Former UNC track and field head coach Dennis Craddock was presented the Priceless Gem Award on October 27, 2012 in a ceremony during the football game against NC State. The award is the highest honor given to employees of the UNC Athletic Department is recognizes those who have given a lifetime of service, commitment and passion to Tar Heel athletics.
Craddock headed the track and field and cross country programs at Carolina for 27 seasons, which accrued 45 ACC Championship titles, 51 NCAA Championship performances by 31 Tar Heels, and 23 Olympic appearances accounting for four gold and three bronze medals.
Prior to coming to Carolina, Craddock was the head coach at Virginia from 1976-85. While in Charlottesville, he coached the Cavaliers to back-to-back NCAA Championships in women's cross country in 1981 and 1982 and a women's indoor national title in 1981. The Virginia women's team also won consecutive ACC outdoor titles from 1983-85.
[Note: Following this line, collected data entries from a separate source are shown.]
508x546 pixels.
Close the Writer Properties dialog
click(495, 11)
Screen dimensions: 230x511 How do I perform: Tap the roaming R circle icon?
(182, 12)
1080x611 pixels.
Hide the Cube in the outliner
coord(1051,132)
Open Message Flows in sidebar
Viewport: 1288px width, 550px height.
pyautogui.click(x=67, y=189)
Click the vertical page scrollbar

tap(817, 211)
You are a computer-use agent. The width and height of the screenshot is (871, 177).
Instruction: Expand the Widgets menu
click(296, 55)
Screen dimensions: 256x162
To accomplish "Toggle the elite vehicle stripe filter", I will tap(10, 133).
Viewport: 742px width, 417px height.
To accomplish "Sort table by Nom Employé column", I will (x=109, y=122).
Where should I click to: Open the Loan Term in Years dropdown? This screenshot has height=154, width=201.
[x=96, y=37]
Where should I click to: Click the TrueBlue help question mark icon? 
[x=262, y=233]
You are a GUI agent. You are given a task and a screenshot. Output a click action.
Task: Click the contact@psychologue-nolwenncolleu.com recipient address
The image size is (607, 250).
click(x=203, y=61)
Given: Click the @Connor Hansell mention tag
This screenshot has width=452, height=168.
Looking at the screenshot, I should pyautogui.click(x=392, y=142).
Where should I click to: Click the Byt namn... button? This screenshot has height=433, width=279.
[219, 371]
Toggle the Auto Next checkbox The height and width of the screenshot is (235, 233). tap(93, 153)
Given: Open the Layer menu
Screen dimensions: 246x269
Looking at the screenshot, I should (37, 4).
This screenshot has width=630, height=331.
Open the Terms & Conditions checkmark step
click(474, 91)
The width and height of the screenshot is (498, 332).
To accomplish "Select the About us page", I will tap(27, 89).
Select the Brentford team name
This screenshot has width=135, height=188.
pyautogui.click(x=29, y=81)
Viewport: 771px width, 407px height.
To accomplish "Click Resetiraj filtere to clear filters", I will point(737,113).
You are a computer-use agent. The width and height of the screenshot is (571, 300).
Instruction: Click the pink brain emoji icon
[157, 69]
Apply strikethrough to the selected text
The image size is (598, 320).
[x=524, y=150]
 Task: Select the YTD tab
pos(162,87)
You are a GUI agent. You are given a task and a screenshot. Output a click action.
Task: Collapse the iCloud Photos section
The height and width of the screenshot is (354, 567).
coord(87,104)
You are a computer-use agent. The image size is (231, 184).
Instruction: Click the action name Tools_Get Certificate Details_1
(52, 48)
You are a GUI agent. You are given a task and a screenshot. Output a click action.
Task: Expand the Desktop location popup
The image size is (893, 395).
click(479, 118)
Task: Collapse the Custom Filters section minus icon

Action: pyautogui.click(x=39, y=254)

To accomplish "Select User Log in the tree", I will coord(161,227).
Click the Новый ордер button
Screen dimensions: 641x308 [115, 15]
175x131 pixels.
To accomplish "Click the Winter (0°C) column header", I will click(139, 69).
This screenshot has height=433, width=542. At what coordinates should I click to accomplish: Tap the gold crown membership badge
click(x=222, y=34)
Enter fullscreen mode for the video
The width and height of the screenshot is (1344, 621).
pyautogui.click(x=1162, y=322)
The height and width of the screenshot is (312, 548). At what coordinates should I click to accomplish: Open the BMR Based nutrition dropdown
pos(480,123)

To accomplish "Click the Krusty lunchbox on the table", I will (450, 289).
In total Craddock's teams have claimed 45 ACC titles, more than any other coach in any sport in the history of the conference. He was voted the National Coach of the Year in 1995 for men's indoor track and field. Craddock was also elected the ACC Coach of the Year 31 times in his career, 26 of which were during his tenure with the Tar Heels.
Carolina was the first school to win the ACC "Triple Crown" -- first-place finishes in cross country, indoor and outdoor track in the same academic year. Under Craddock, the Tar Heel women have done it twice, first in 1994-95 and again in 2003-04.
Carolina's 20 national individual titles coached under Craddock include: Allen Johnson (1992, 55-meter hurdles); Ken Harnden (1995, 400-meter hurdles); Milton Campbell, Harnden, Tony McCall and Henry McKoy (1995, 4x400); Monique Hennagan (1996, 400 meters and 800 meters); Eric Bishop (1996 and 1997, high jump); Shalane Flanagan (2002 and 2003, cross country; 2003, 3000 meters); Laura Gerraughty (2003, 2004 indoors and outdoors and 2006 shot put); Vikas Gowda (2006, discus); Justin Ryncavage (2006 and 2007, javelin); Brie Felnagle (2007, 1500 meters); and Felnagle, Tyra Johnson, Kaltenbach and Kloss (2007, distance medley relay).
Craddock is a 1965 graduate of Ferrum College, where he played football and was named captain and MVP of the track and field team. After two years at Ferrum, Craddock earned his bachelor's degree at Lynchburg College. He is an inductee in the Ferrum College Sports and Lynchburg College Athletics Halls of Fame.
Craddock and his wife Faye have three children and six grandchildren. Faye also worked in the UNC athletic department before retiring.